__Required work__. Below are some records; print every one of them exactly.

__Data supplied__.

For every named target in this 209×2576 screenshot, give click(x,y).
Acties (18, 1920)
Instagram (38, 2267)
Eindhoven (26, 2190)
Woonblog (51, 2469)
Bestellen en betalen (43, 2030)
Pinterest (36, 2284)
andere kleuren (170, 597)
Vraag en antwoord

__Output of the task__.
For every named target in this 209×2576 screenshot, give click(x,y).
Acties (18, 1920)
Instagram (38, 2267)
Eindhoven (26, 2190)
Woonblog (51, 2469)
Bestellen en betalen (43, 2030)
Pinterest (36, 2284)
andere kleuren (170, 597)
Vraag en antwoord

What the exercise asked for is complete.